• **WHAT IS BEING ASKED**
No pictures should appear in the copy. Reproduce exactly the lines from the one containing "Given: Click Risk Accepted on exception-82" through the end of the material below.

• **MATERIAL FOR THE TASK**
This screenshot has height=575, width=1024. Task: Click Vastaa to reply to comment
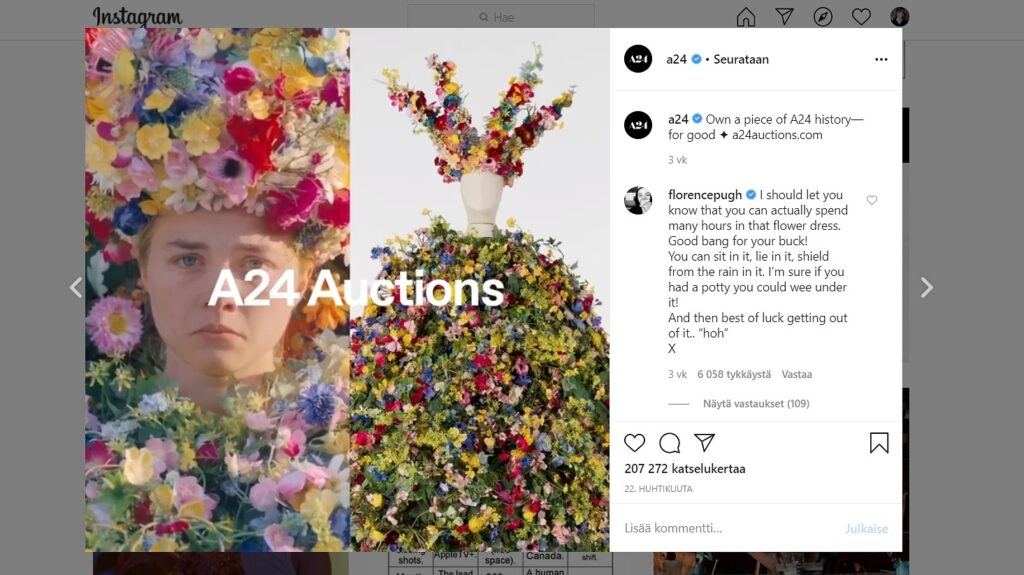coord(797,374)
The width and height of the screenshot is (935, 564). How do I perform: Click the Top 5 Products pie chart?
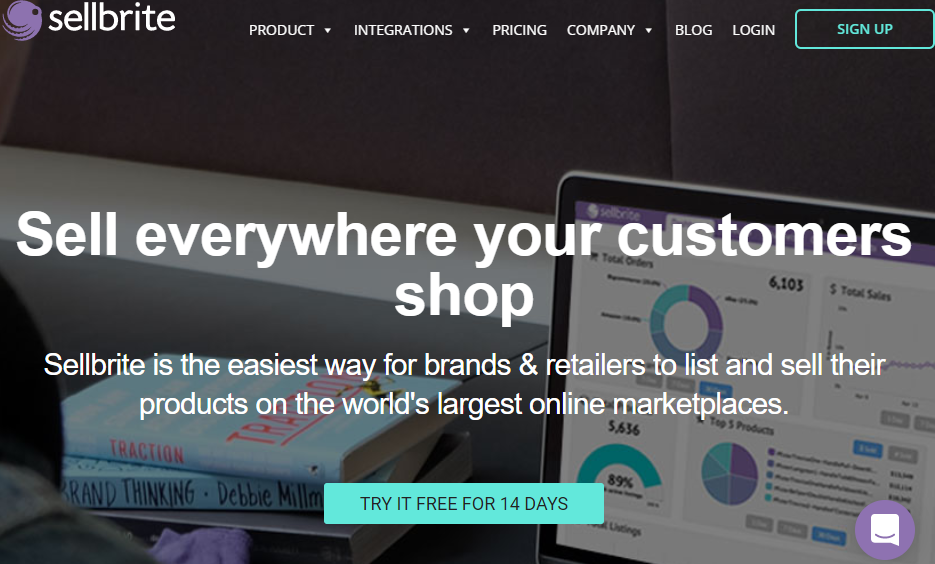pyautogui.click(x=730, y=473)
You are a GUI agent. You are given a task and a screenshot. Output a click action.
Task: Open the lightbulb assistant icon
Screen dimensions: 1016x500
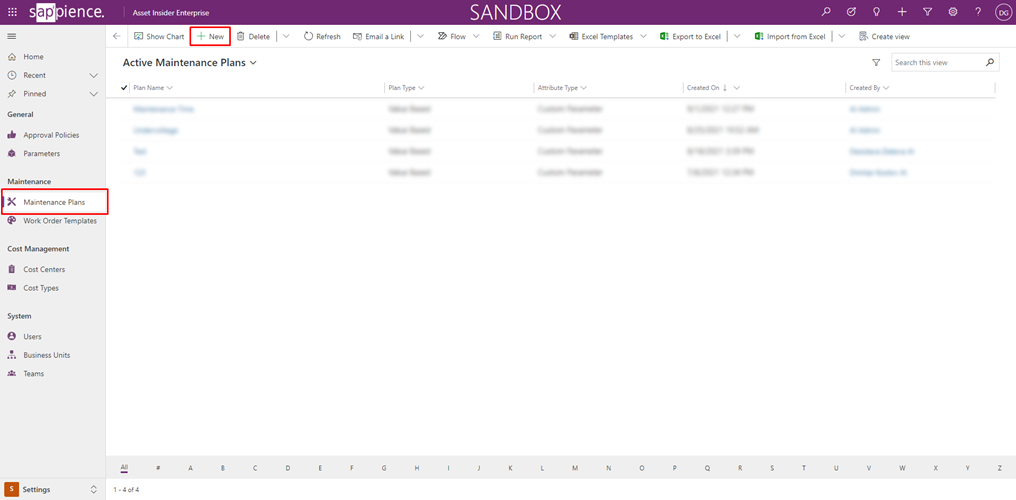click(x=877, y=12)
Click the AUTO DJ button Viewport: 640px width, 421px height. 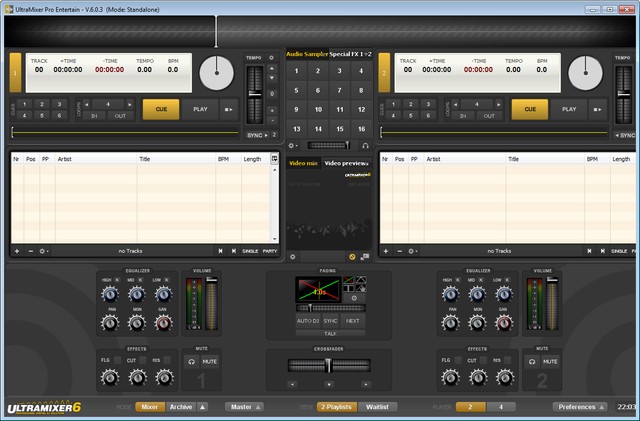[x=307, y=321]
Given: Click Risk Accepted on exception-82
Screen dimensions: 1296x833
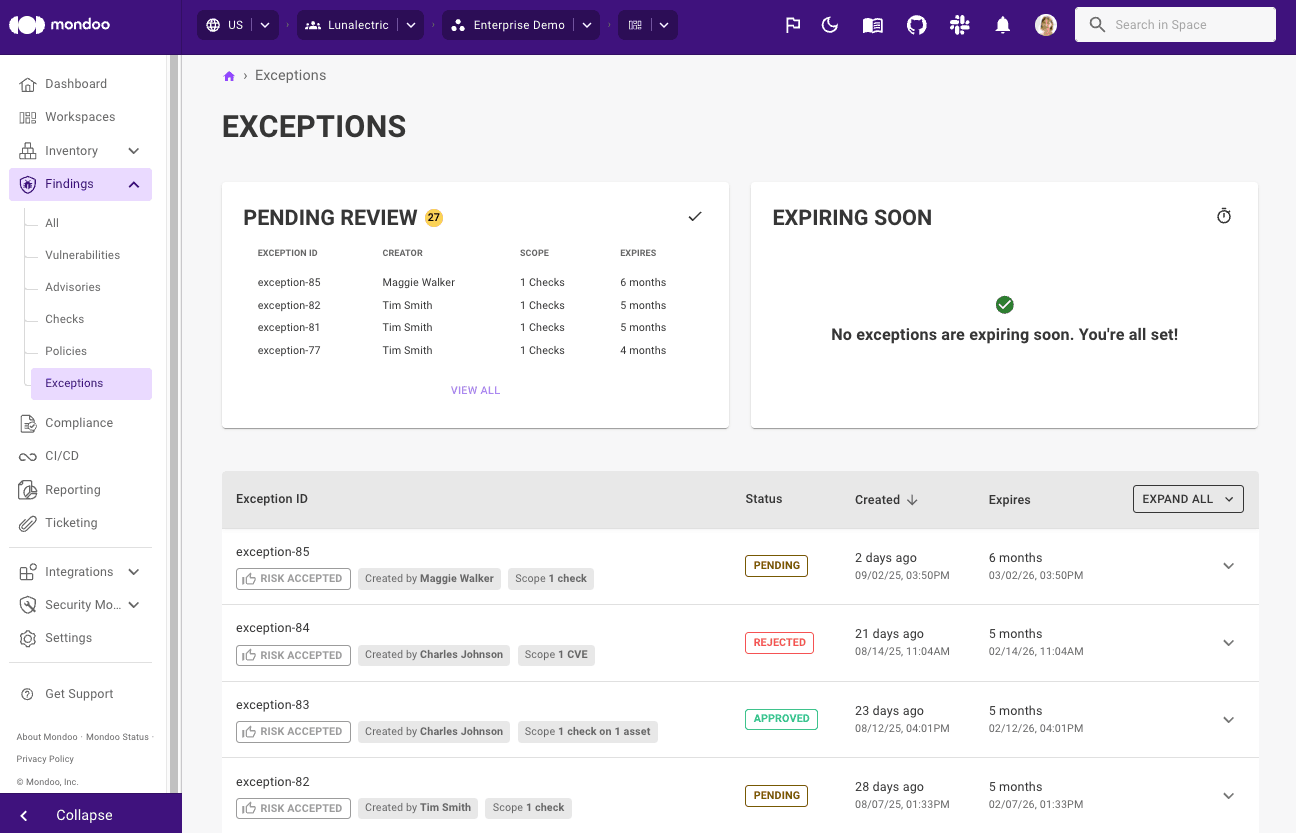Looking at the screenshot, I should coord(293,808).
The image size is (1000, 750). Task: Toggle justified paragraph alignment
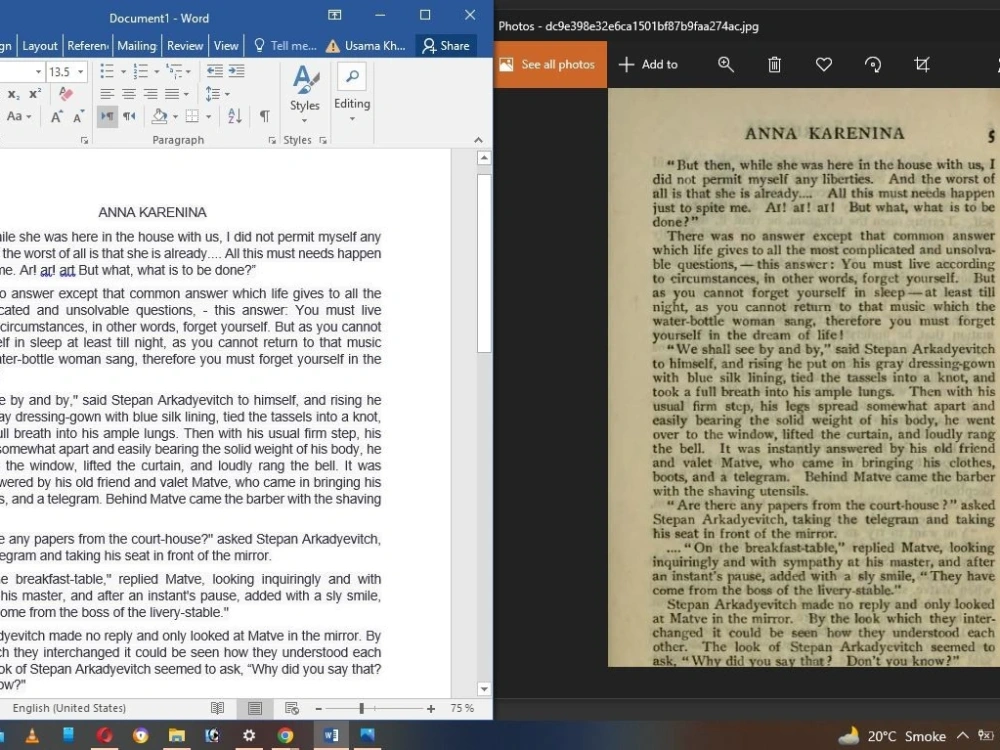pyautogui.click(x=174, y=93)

• **RESULT OF THE EXERCISE**
Given: Click Risk Accepted on exception-82
Screen dimensions: 1296x833
Looking at the screenshot, I should coord(293,808).
The image size is (1000, 750). Task: Toggle justified paragraph alignment
pyautogui.click(x=174, y=93)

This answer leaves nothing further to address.